A Prospective Study of Risk Factors for Maternal Depression and Anxiety in Women with Epilepsy During Pregnancy and the Postpartum Period
Abstract number :
2.125
Submission category :
4. Clinical Epilepsy / 4E. Women's Issues
Year :
2021
Submission ID :
1826561
Source :
www.aesnet.org
Presentation date :
12/5/2021 12:00:00 PM
Published date :
Nov 22, 2021, 06:55 AM
Authors :
Page Pennell, MD, FAES - University of Pittsburgh Medical School; Zachary Stowe, MD - Psychiatry - University of Wisconsin; Bettina Knight, RN - Psychiatry - University of Arkansas; Carrie Brown, MS - Emmes Corporation; Elizabeth Gerard, MD - Neurology - Northwestern Medical School; Laura Kalayjian, MD - Neurology - University of Southern California; Patricia Penovich, MD - Minnesota Epilepsy Group; Abigail Matthews, PhD - Emmes Corporation,, Inc.; Kimford Meador, MD - Neurology - Stanford University
Rationale: Pregnancy and postpartum are periods of increased vulnerability to depression, and this risk may be greater in women with epilepsy. Previous studies have shown high rates of postpartum depression (25%-29%) in women with epilepsy. The current study examines the incidence and risk factors for symptoms of depression and anxiety, and major depression diagnosis during pregnancy and postpartum.
Methods: The Maternal Outcomes and Neurodevelopmental Effects of Antiepileptic Drugs (MONEAD) study is a multicenter NIH-funded prospective observational parallel-group cohort study of pregnant women with epilepsy (PWWE; n=331) compared to non-pregnant women with epilepsy (NPWWE; n=102), and healthy pregnant women (HPW; n=102). Lifetime psychiatric diagnoses via the Structured Clinical Interview for Diagnosis (SCID), and symptoms of depression (Beck Depression Inventory (BDI), Edinburg Postnatal Depression Scale (EPDS)) and anxiety (Beck Anxiety Inventory (BAI)) were assessed during pregnancy and through 9 months postpartum in PWWE and HPW, and comparable times for NPWWE. If a participant had scores of BDI > 9 and/or EPDS > 11, a SCID mood module was completed at that visit to assess for diagnosis of a depressive episode.
Results: The overall rates of depressive episodes by SCID criteria were lower than anticipated: PWWE (7.3%); HPW (3.9%); and NPWWE (6.9%), with no difference between PWWE and HPW. However, depressive symptoms and anxiety symptoms were generally higher in PWWE compared to HPW and NPWWE during pregnancy and postpartum (Table 1). After adjusting for confounding factors, PWWE were more likely to meet BDI threshold over the pregnancy+postpartum period compared to NPWWE, 46.2% vs 36.3%, respectively (p=0.048). PWWE were more likely to meet the EPDS threshold ( >11) in the postpartum compared to HPW, 8.9% vs 2.1%, respectively, but this was not significant after adjusting for confounding factors. BDI was highly correlated with BAI across all three groups (n=535, r2=0.731, p< 0.001).
In PWWE, factors associated with higher rates of depression by SCID criteria include: AED polytherapy, 90-day seizure frequency >1, lifetime history of major depression, and unplanned pregnancy. Risk factors for higher BDI scores were similar, plus a lifetime history of anxiety disorder and seizures during pregnancy (Table 2).
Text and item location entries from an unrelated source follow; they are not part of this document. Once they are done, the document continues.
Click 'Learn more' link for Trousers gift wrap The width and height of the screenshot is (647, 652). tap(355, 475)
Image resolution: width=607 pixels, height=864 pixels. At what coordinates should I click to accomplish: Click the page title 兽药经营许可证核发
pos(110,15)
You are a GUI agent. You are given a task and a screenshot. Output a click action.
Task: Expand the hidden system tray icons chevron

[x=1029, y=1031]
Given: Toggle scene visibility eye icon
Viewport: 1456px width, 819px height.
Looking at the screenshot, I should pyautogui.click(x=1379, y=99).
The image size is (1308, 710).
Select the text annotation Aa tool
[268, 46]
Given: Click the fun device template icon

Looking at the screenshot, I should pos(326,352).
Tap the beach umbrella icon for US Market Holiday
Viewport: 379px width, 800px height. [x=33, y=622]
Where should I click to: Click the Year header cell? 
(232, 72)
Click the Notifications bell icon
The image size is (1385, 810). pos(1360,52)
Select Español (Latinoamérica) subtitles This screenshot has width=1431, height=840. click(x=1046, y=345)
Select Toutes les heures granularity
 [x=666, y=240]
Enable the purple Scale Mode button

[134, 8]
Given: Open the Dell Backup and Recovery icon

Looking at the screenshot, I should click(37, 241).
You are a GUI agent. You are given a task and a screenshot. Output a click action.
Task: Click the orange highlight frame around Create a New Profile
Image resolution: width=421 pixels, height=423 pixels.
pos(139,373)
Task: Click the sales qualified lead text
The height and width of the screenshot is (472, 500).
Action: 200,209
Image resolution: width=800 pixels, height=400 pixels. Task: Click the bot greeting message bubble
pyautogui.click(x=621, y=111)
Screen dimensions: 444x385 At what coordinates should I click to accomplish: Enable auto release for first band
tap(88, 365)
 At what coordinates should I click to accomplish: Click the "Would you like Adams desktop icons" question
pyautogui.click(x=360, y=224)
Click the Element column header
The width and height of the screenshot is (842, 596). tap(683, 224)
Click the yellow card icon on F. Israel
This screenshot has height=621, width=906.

Rate of antidepressant use during pregnancy was significantly lower in PWWE (5.7%, p < 0.001) and HPW (3.9%, p = 0.005) vs NPWWE (15.7%). In the postpartum period, 24 PWWE (7.3%) and 5 HPW (4.9%) started antidepressant medications. Lifetime history of an anxiety disorder was significantly associated with higher rates of suicidal ideation in the postpartum period (based on the BDI) (p=0.007).
Conclusions: This large prospective study confirms previous reports of higher rates of psychiatric symptoms in PWWE compared to HPW and NPWWE. Our study identifies risk factors and extends previous work by including additional measures of anxiety, and underscores the importance of both lifetime history of anxiety and anxiety symptoms when assessing risk for depression and suicidal ideation.
Funding: Please list any funding that was received in support of this abstract.: Sources of Funding: NIH, NINDS and NICHD #U01-NS038455.